When I run the lawn vac with the 72 I put a set of modified blades on the deck that have verticle wings on the back edge of the blade sticking up so they really throw the clippings. The wings are 1" tall and 3-4 inches long. They pull VERY hard. Without the vac pulling the clippings out of the deck the K241 would not pull those blades to mow more than an inch of grass. Lots of times I could only vacuum half a mower swath if the volume of clippings & leaves was too great. Keep in mind the gross weight of the 72 & mower, vac unit, cart and load of clippings is around 2000# when the cart is full. Last spring when I vacuumed dry grass clippings the K321 pulled the vac just fine taking a full 38" swath and filling the cart with clippings in about 5-6 minutes, meaning I was moving a LOT of material.
A CC with a K161/181 is a fine little tractor to pull around a cart for yard work, or a lawn sweeper, maybe do a little work with a blade. There's even been some 7 & 8 HP CC's at plow days. But your post was beginning to sound like you were mowing foot tall weeds in 3rd gear!
HARRY - Yes, I think Kohler came out with a third version and maybe a fourth version of the gernade gears too. We had a good discussion on another L&G tractor forum about them several months ago. At best, they're a band-aid to an inherent imbalance Kohler designed into the K-series engines. And as the engines grew in displacement & HP the imbalance, hense, vibration grew worse.

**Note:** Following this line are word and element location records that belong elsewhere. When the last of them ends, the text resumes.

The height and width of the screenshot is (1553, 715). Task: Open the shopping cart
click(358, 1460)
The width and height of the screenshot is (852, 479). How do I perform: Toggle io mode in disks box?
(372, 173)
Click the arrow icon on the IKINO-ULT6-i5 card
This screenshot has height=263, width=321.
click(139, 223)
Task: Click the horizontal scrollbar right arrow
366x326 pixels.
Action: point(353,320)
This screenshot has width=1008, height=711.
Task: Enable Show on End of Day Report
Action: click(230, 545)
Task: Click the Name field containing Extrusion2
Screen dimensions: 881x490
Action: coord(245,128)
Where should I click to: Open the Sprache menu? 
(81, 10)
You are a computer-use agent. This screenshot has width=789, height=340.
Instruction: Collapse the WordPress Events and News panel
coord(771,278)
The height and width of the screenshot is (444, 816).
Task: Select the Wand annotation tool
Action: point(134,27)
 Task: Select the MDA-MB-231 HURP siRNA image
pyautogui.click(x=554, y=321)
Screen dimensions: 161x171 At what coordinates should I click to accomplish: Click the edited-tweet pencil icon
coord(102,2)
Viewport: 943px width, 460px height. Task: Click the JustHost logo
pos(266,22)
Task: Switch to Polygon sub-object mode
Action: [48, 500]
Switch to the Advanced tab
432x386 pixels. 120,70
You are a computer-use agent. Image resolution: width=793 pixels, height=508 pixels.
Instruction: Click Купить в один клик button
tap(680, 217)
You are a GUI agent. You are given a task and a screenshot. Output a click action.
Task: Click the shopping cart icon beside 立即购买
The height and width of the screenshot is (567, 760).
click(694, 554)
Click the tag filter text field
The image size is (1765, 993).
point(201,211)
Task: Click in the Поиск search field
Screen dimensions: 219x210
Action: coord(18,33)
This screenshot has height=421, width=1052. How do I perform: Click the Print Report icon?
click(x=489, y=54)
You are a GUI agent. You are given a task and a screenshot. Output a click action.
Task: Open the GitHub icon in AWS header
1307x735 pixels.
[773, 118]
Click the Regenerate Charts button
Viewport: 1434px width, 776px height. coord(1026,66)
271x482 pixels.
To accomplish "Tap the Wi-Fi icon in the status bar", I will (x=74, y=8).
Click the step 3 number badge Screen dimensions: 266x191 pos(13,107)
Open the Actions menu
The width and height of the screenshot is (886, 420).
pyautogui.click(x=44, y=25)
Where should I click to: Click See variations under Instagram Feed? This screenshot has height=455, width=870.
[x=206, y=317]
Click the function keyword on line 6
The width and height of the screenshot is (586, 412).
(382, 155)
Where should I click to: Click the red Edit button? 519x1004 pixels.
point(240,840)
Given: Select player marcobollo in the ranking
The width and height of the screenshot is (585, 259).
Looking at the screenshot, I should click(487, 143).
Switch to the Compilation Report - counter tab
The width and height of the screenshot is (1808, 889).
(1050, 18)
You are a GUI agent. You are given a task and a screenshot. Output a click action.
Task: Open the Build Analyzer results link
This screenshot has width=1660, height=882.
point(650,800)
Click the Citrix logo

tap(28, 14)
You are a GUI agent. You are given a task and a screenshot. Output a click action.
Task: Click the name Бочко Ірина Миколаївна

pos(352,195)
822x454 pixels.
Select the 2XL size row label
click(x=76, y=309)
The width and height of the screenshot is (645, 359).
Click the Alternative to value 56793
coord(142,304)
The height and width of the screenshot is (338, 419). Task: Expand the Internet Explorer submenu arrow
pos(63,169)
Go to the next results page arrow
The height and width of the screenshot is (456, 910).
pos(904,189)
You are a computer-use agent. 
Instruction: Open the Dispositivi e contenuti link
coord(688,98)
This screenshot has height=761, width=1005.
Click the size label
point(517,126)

Dave Kirk explained the situation to Wyatt & I when Wyatt & I visited Dave to pick up Wyatt's K321 Wyatt built for his Wheatland tractor. Piston engines have to be balanced to a certain range of "Imbalance" between the reciprocating and rotating weights. Dave works with those design issues daily at his Day Job. The K301/321/341 engines are WAY outside the acceptable range of imbalance, hense, they vibrate.
The gernade gears are a band-aid because there wasn't enough space for a proper balance shaft supported on both ends as is typical of other engines with counter-rotating balance shafts. A gear with an over-hung bob-weight hanging off a single needle bearing is NOT a good design for something that by design is NOT balanced.
We know that the gernade gears cause problems. Dave has had the balance plates in his CC a L-O-N-G time with NO issues, only smooth running. Some people at that other forum wanted to wait and see for many years and thousands of hours of run time to see if the plates came loose, in other words, play the same game as a design engineer once wanted to play with our purchasing group, We wanted to replace FIVE different types of 1/4"-20 X 1/2" set screws in a machine with one type in all 5 places. The engineer responded to our value engineering exercise by telling us, "Build one that way and run it 24-7 for thirty years and let me know how it goes..." In other words, "It's my design and leave it to heck alone!
On the K-series engines over-all, Kohler gets an A, on the response to customer's request for a smoother single cyl engine Kohler gets a B+. But on the design of the fix for smoother running they get a D-. For the execution of fitting everything inside the engine and using a high number of common existing parts they get a B+ also.